Smyrna hires NJ firm to investigate police department

Norman Wood

SMYRNA — The Town of Smyrna will spend up to $20,000 to investigate concerns raised by the Fraternal Order of Police Lodge 22 last year that brought a no-confidence vote in Chief Norman E. Wood.

With no public discussion at its June 19 meeting, Town Council approved the hiring of New Jersey-based Protocol Security Partners LLC to investigate the Smyrna Police Department. Only councilwoman Valerie White opposed the motion.

Council agreed to amend the town budget to pay for the probe, moving money from unfilled positions as well as an unrelated study that was approved.

On Wednesday, Chief Wood opted not to comment on the investigation or its subject matter, but said that the town’s law enforcement agency was operating efficiently.

“The people of the Town of Smyrna can rest assured that their police department is fully operational, fully functioning and providing all police services available to the citizens for their protection and safety,” he said.

Also Wednesday, the police union acknowledged the investigation regarding its concerns.

“The entire Fraternal Order of Police Lodge 22 and the men and the women of the Smyrna Police Department are fully cooperating with the current investigation as we have over the past year and we are all optimistic for a positive outcome,” President Brandon Dunning said.

“Until this matter is fully resolved we will refrain from making any further comments at this time.”

Controversy arose after the FOP issued Chief Wood’s no-confidence vote in a 15-0 tally with six abstentions on June 22, 2016.

In an executive session with town council on July 18, 2016, the FOP pointed to a supposed lack of communication, personnel and staffing concerns, violations of policy and procedure, failure to train, and inoperable and/or outdated equipment.

Referencing the chief of police directly, the FOP said, “The lack of leadership displayed by Chief Wood and the lack of unity and consistency among our top leadership has created a culture within the department that is not conducive to our overall mission of public safety.”

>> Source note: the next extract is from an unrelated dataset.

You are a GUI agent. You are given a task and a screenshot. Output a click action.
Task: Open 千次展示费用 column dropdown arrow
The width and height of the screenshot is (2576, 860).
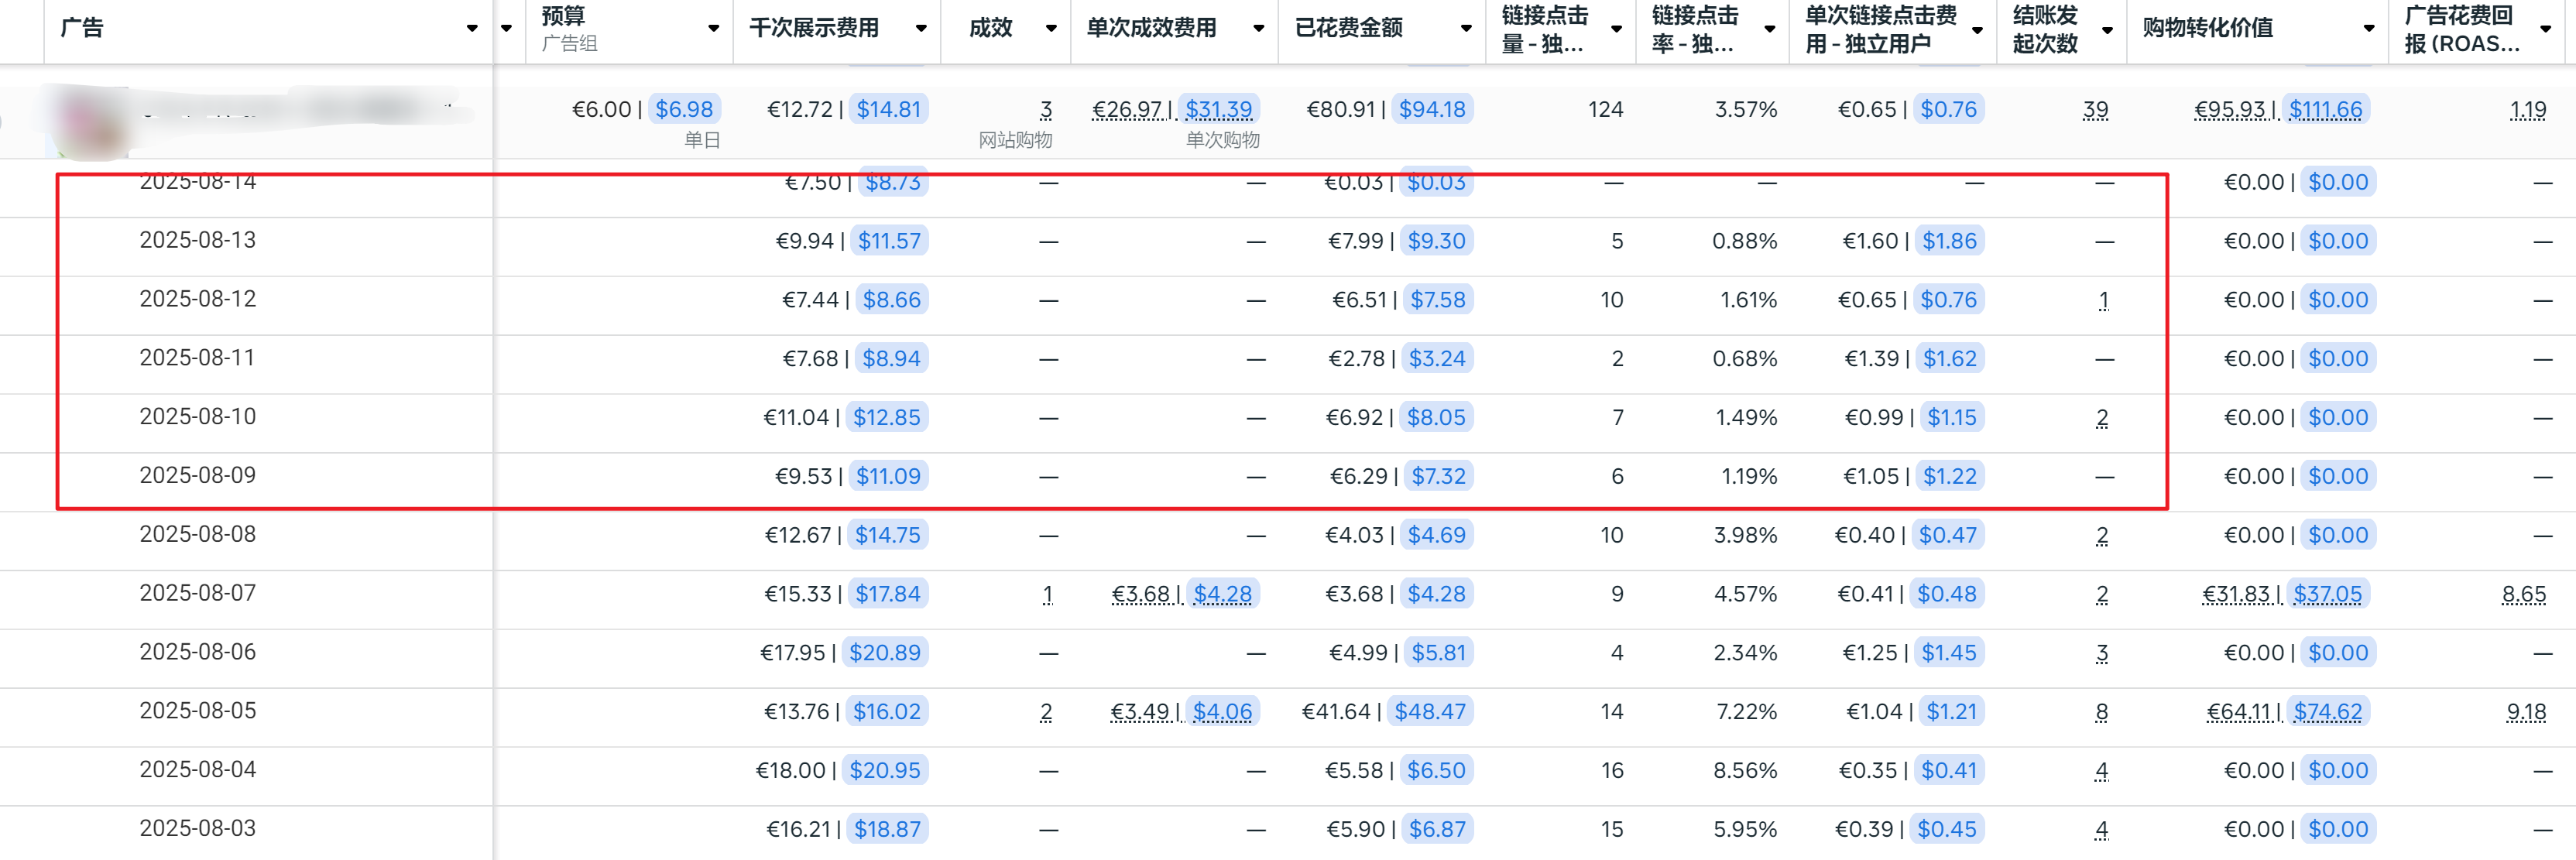tap(921, 29)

An investigation by the Delaware Attorney General’s Office concluded earlier this year that there was insufficient evidence for a criminal prosecution. An AG letter dated March 27 took no position on whether Chief Wood violated any departmental policies or procedures and noted that the allegations raise “legitimate concerns about the operations of the Smyrna Police Department.”

On its website, Protocol Security Partners promoted that it “is dedicated to maintaining our professional reputation in the Investigative, Consulting, and Training fields consistent with our company motto, ‘Vigilance, Integrity, Respect.’ ”

According to the company, “All investigators are retired FBI agents as well as state and local law enforcement specialists.”

Council responses

Councilman Alvin C. Pope said Wednesday, there was “nothing new to report. We don’t have any new information.“

Whether the results and findings of an investigation will be made public is in question.

“That all depends on the council and what it can do,” Mr. Pope said. “I can’t speak to that because there are other council members who will (also) be part of that decision.”

Reached by phone and asked for comment or an update, councilman Robert C. Johnson replied, “I’m going to leave that up to the mayor and legal counsel to respond.”

Town attorney Barrett Edwards – who replaced retired John T. Jaywork (still listed on the town’s web site) could not be reached for comment, along with Mayor John Embert III.

Confirming her “no” vote but declining to explain it, councilwoman Valerie White said, “Because it is an ongoing investigation, I am not able to comment at this time.”

Also mum was councilman William D. Pressley Sr., who responded, “We are doing what we need to do so we can move forward.”

Council decided that the investigation should not be limited to only the FOP’s stated concerns.

Former 20-year Smyrna PD member Phillip Klink filed a federal lawsuit against Chief Wood, two officers (a lieutenant and corporal) and the Town of Smyrna on March 1. The 10-page action referenced an officer’s alleged suspected sexual activity while working, supposed profanity-laced threats and secret recordings, along with firearms-related violations, among other complaints.